Форум » A la guerre comme à la guerre » Совет Марса и Талии. 20 сентября 1627 года, после двух часов пополудни. » Ответить

Совет Марса и Талии. 20 сентября 1627 года, после двух часов пополудни.

Портос: Продолжение эпизода "И шестерка может быть козырем".

Ответов - 45, стр: 1 2 3 All

Портос: - Фальшивка! – сообразил Портос. Да, тогда негодяй поверит, что замысел удался. Забрызгать бумаги кровью для убедительности, а Атоса предупредить, чтобы не показывался в лагере до вечера. – И у него в руках окажется улика, капитан! А если написать в этой фальшивке что-нибудь эдакое, чтобы заставить Россильяка выдать себя… Что это могло быть – Портос не представлял совершенно, но его вера в хитроумие де Тревиля была беспредельна.

де Тревиль: Тревиль только поднял ладонь, призывая Портоса к молчанию. В таких делах отмерять нужно не семь раз, а все сто семь. Сейчас у него на руках было только свидетельство простолюдина, которое немногого будет стоить против слова дворянина. Но если Россильяк получит бумаги, которые якобы вез Атос, и заплатит за них на глазах у свидетелей… Будет ли это достаточным доказательством? Содержание бумаг в таком случае роли не играет, но можно для пущего эффекта написать в них что-нибудь важное. На случай, если Россильяк не только возьмет их, но и тут же прочтет. Тогда его можно арестовать по выдуманному обвинению и поглядеть, потребует ли он, чтобы футляр немедленно передали королю. Но даже если обстоятельства сложатся самым неудачным образом, объяснить, откуда у него взялось письмо, ему будет непросто. Даже в самом худшем случае, если он попытается представить все как поклеп со стороны капитана королевских мушкетеров, убедительно это не прозвучит. Казнить, возможно, не казнят, но опасности он собой больше представлять не будет. - Этот комедиант, - протянул Тревиль. – С чего бы это Россильяк его выбрал? Он ничего такого не говорил? Что-то должно было быть за душой у этого проходимца, чтобы вызвать у Россильяка впечатление, что тот способен выполнить такое задание. А если что-то такое есть, то этим можно было воспользоваться, чтобы заставить его действовать так, как угодно было Тревилю.

Портос: - Как будто нет, - неуверенно ответил Портос, - разве что потому, что он метатель ножей… Мушкетер весьма кстати вспомнил, что тот же самый вопрос, судя по всему, озадачивал и белокурую подружку комедианта – да и его самого тоже. В самом деле, метатель ножей вовсе необязательно способен метнуть нож в человека. Уж не говоря о том, что избранная уловка предполагала, скорее, не бросок, а удар ножа. - А в самом деле, - пробормотал он. – В окрестностях полно всякой швали, способной за пару монет пустить кровь кому угодно. Нанимать какого-то актера? Хлипкий он для таких дел, да и трусоват, похоже. Неужто Россильяк что-то о нем знает?

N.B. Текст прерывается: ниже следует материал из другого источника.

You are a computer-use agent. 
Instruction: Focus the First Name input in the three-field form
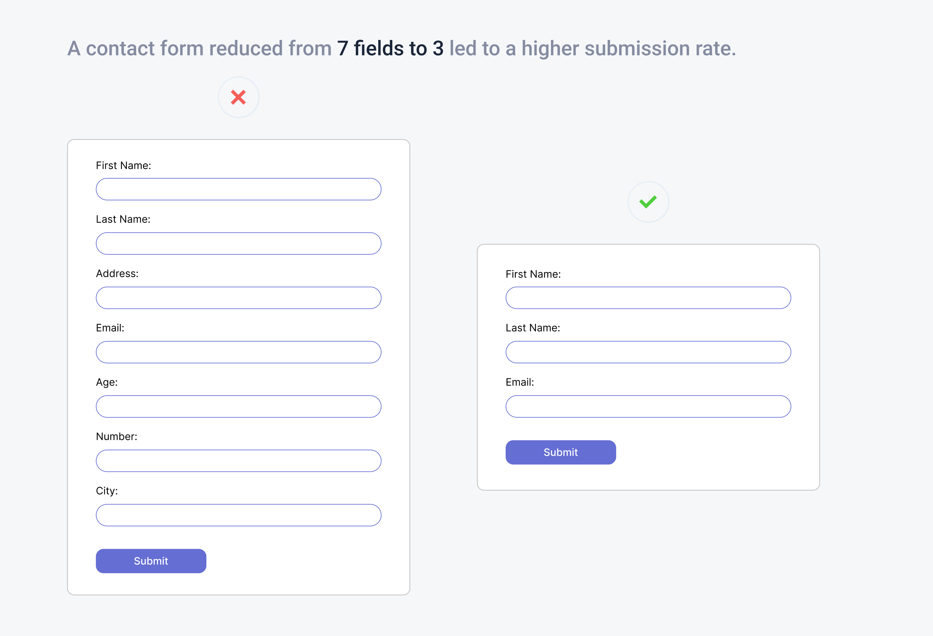pos(648,298)
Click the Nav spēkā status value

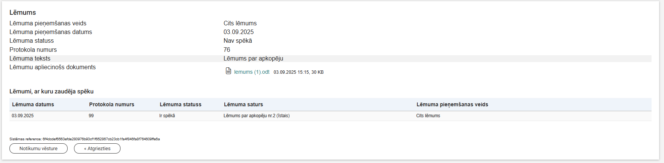238,41
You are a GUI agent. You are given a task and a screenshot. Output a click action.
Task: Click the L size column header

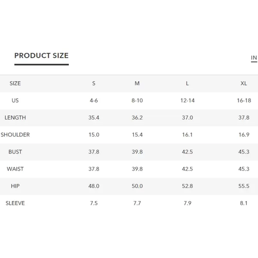[x=187, y=83]
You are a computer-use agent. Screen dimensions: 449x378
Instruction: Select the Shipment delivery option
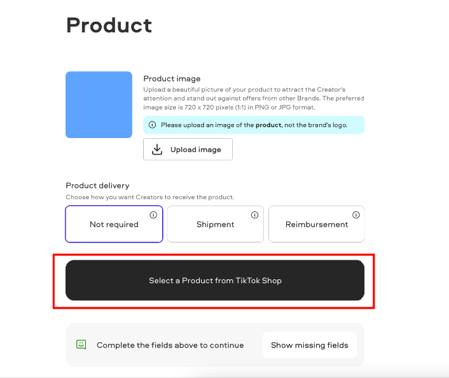tap(216, 224)
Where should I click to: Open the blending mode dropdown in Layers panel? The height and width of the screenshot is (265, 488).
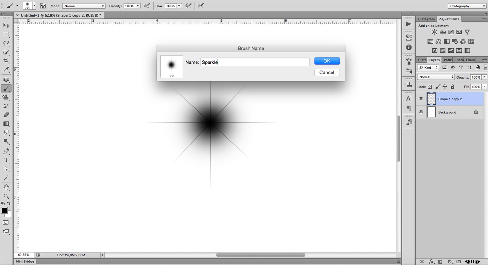click(x=436, y=77)
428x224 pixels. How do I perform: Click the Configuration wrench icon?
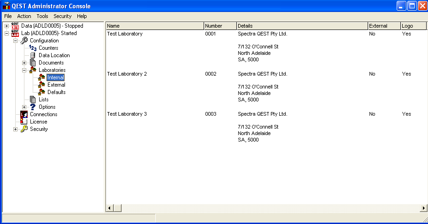(24, 41)
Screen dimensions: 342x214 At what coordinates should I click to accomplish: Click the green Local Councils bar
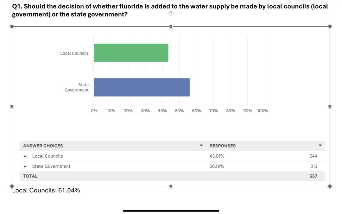(131, 53)
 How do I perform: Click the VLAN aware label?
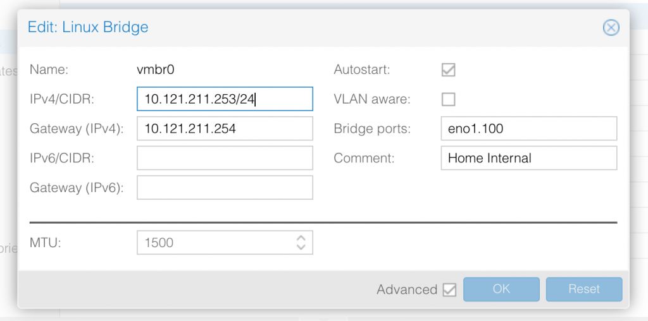[x=371, y=99]
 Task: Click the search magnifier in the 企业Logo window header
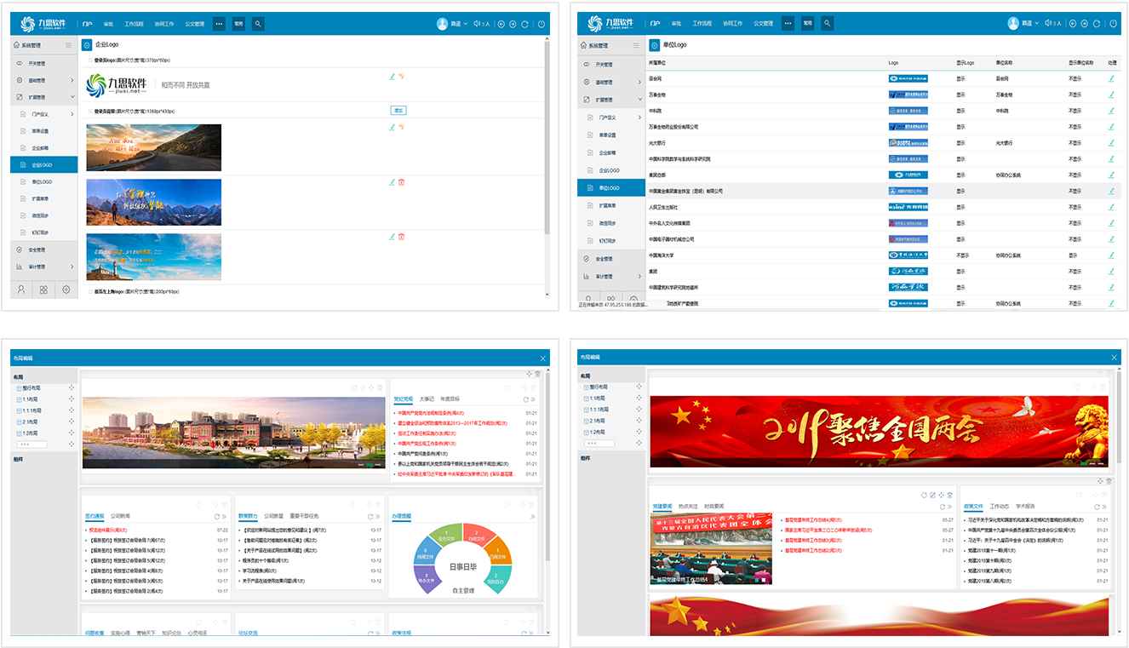(258, 24)
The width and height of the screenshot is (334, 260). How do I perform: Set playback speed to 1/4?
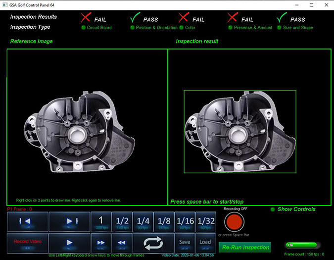point(143,221)
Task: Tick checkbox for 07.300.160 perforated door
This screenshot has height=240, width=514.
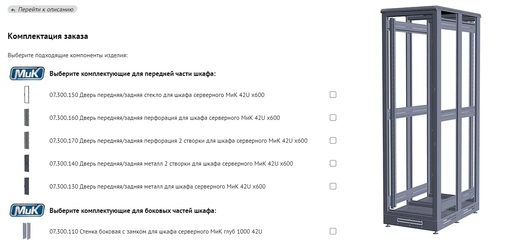Action: tap(333, 118)
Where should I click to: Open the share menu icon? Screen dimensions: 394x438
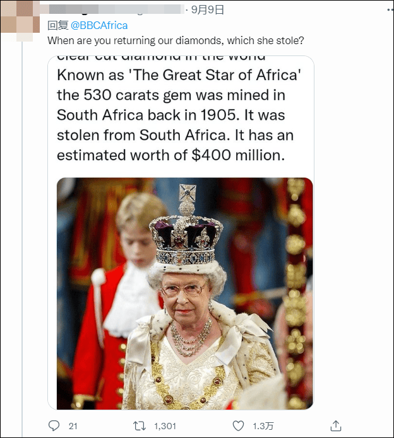click(336, 425)
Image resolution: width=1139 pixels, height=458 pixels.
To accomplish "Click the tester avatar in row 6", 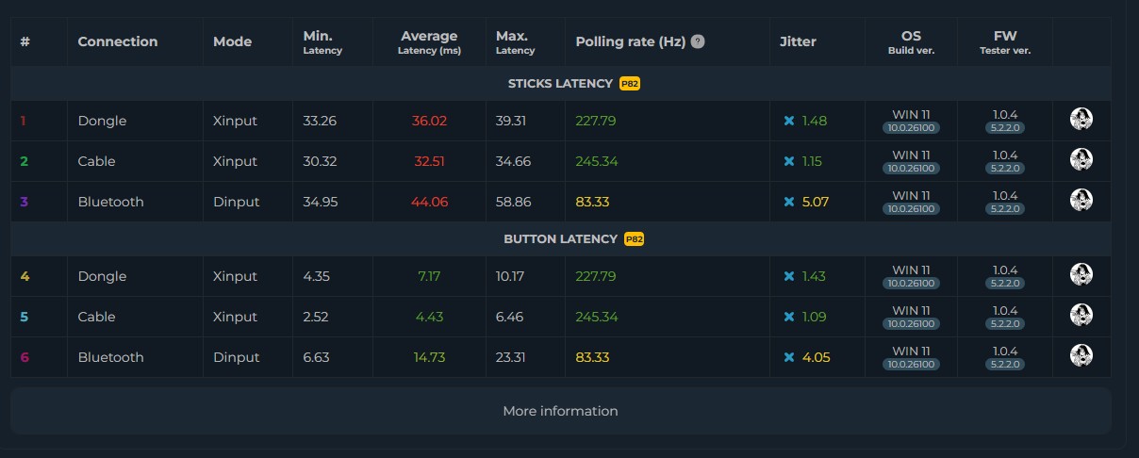I will pyautogui.click(x=1081, y=355).
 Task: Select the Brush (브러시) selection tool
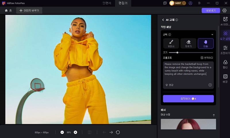171,43
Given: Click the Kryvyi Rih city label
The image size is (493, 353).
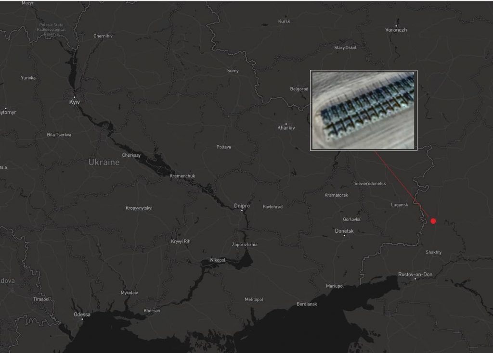Looking at the screenshot, I should [181, 241].
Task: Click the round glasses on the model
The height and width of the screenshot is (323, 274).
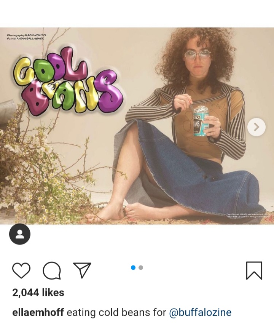Action: (197, 55)
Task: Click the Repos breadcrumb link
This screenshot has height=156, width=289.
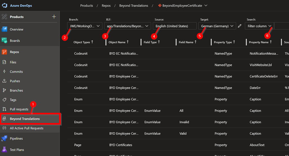Action: tap(106, 5)
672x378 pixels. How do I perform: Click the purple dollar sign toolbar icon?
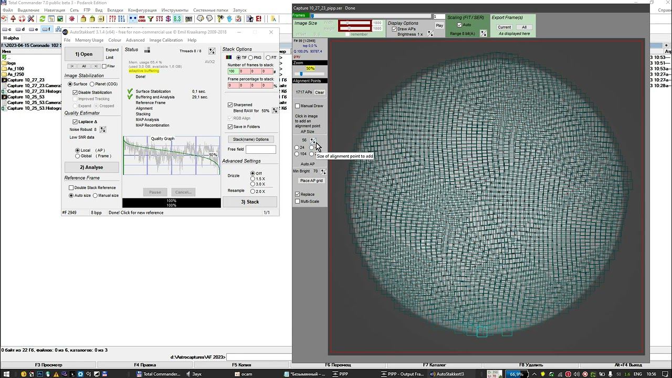168,19
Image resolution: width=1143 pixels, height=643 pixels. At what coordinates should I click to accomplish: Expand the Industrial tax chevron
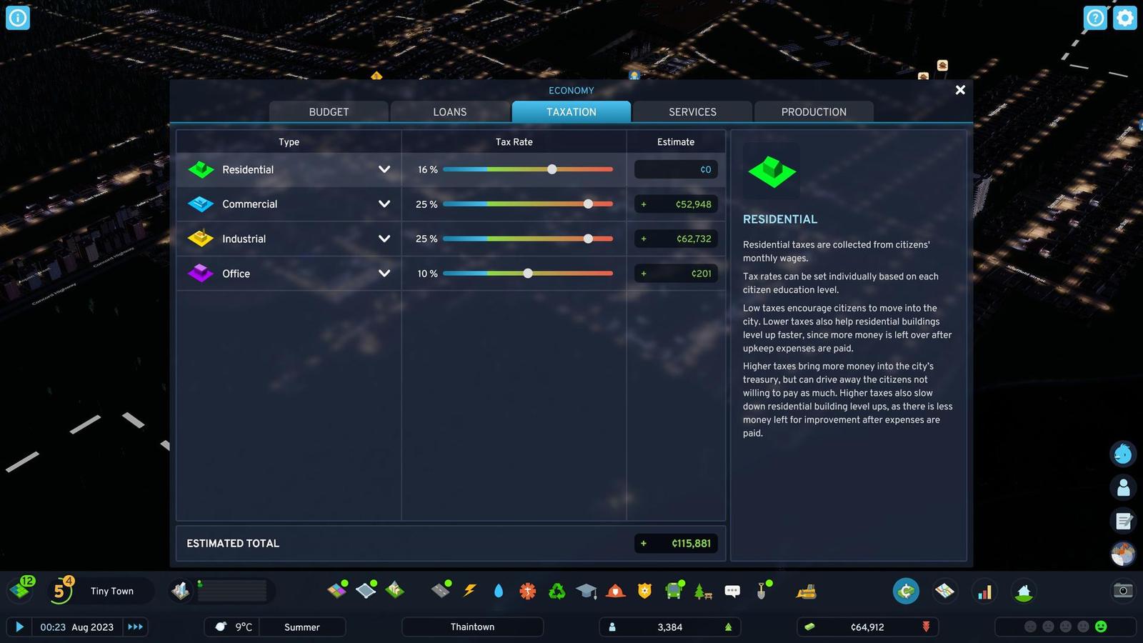pyautogui.click(x=384, y=239)
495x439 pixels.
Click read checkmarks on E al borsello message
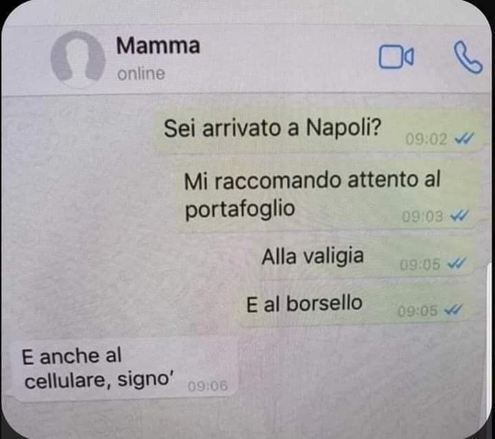click(x=453, y=310)
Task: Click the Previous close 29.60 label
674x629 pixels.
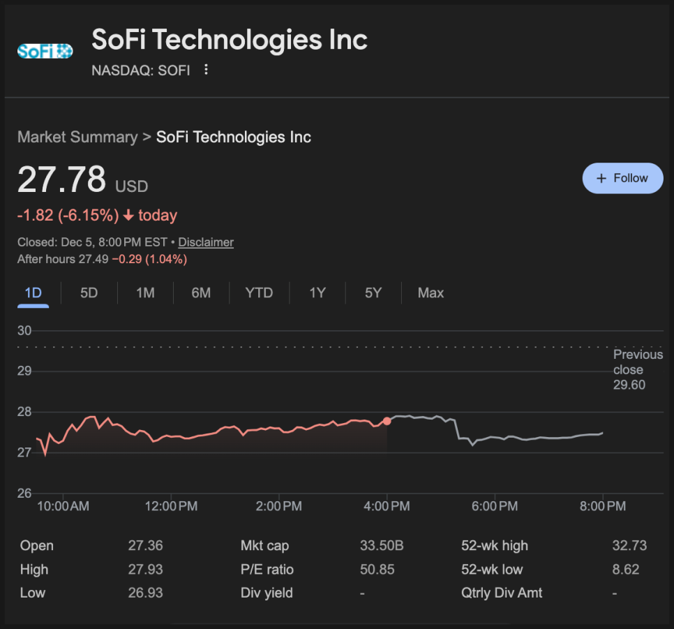Action: pyautogui.click(x=637, y=370)
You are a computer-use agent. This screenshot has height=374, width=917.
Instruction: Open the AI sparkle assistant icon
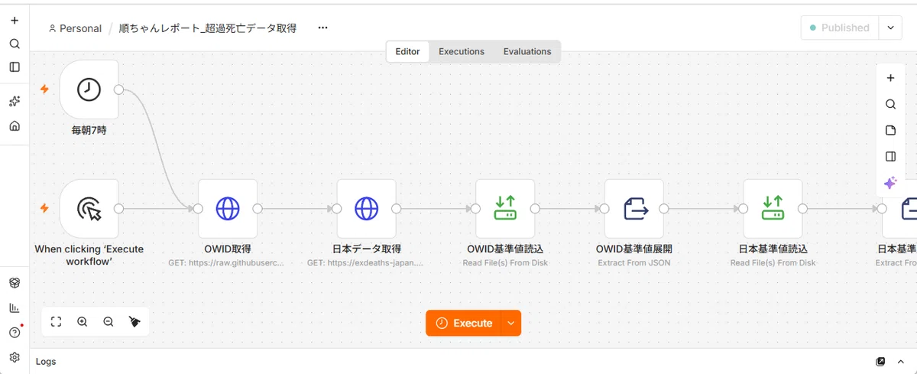(890, 183)
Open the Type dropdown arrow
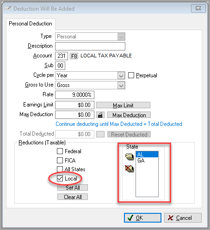Viewport: 210px width, 230px height. click(121, 37)
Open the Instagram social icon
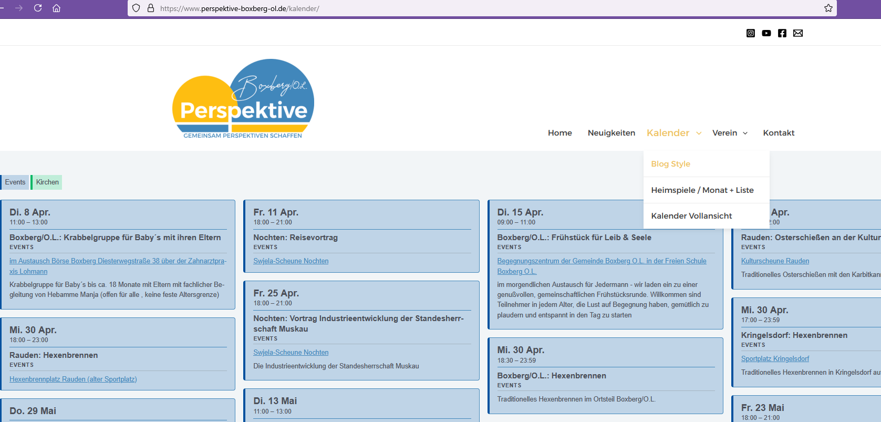 pos(751,33)
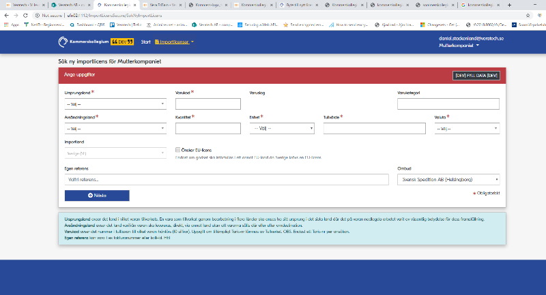This screenshot has width=546, height=295.
Task: Expand the Avsändningsland dropdown
Action: [115, 128]

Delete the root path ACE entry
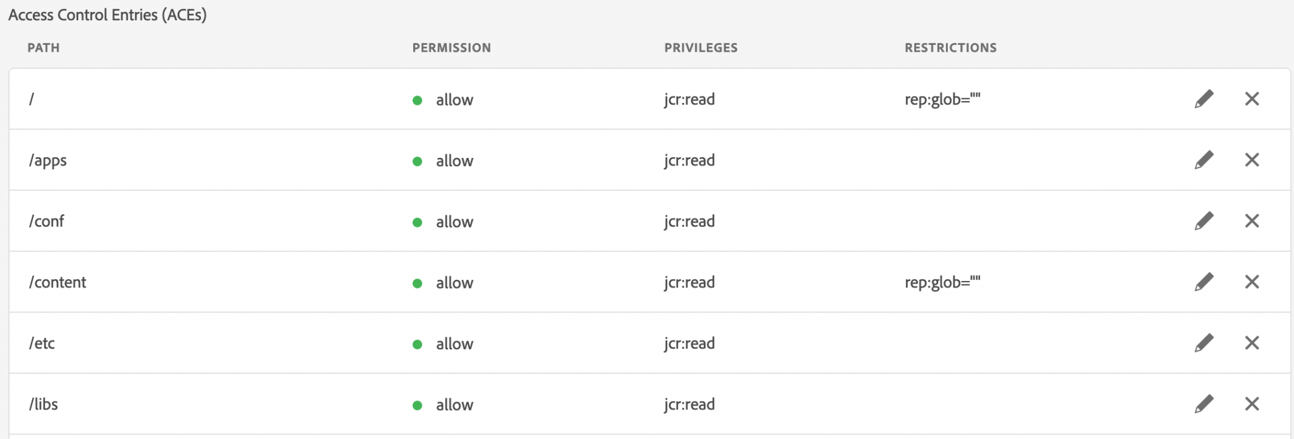[x=1252, y=99]
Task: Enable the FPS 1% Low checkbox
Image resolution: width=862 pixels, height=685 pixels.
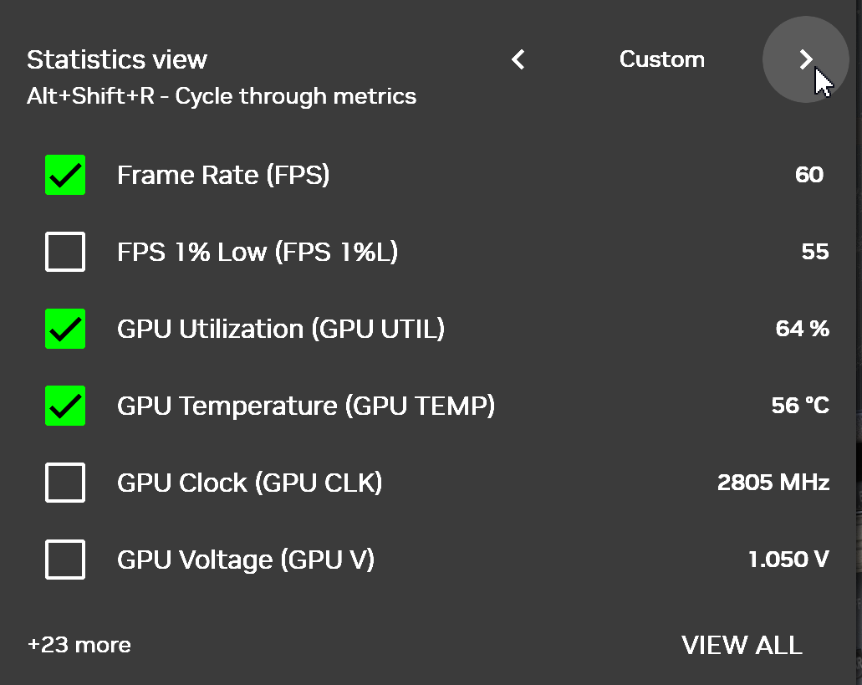Action: [x=65, y=252]
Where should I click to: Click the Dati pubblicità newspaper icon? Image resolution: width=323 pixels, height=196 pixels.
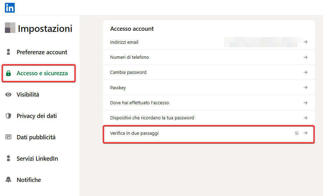pos(9,137)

де Тревиль: Тревиль, пришедший к тем же выводам, что и Портос, кивнул. - Что-то знает, и, вернее всего, неприглядное, - согласился он. – Не верится мне, что так уж актеришка чист перед законом. Вы ведь один раз выручили его, Портос? Попробуйте заступиться за него снова, если вам покажется, что я слишком суров. Тактику, при которой кнутом и пряником помахивают разные люди, используется, наверное, с Рождества Христова, а то и раньше, но менее эффективной она от этого не становится. Решив не тратить время на то, чтобы объяснить Портосу, кем ему следует притворяться, Тревиль решил попросту воззвать к его добродушию. Минуту спустя они вернулись в палатку. Капитан кивнул секретарю на выход и едва ли не с порога бросил: - Я вам не верю. Разумеется, вежливого обращения к себе комедиант не заслуживал, но пресловутое «вы» само сорвалось с губ Тревиля, после чего ему уже не нужно было прикидываться раздраженным, и он стремительно шагнул к столу и понизил голос до свистящего шепота - разом пугающего и не слышного снаружи. - Вы бы еще сказали, что этот офицер вас прямо на улице остановил. Привычка у него такая – актеров на убийство подбивать, что ли? Так что лучше пусть с вами палач пообщается. А то, сдается мне, вас не только в этом убийстве обвинить можно. По правде говоря, со свирепостью капитан переигрывал и сам это осознавал. К сожалению, угроза позвать палача плохо сочетается с «выканьем». Но переход на «ты» прозвучал бы в середине фразы еще хуже.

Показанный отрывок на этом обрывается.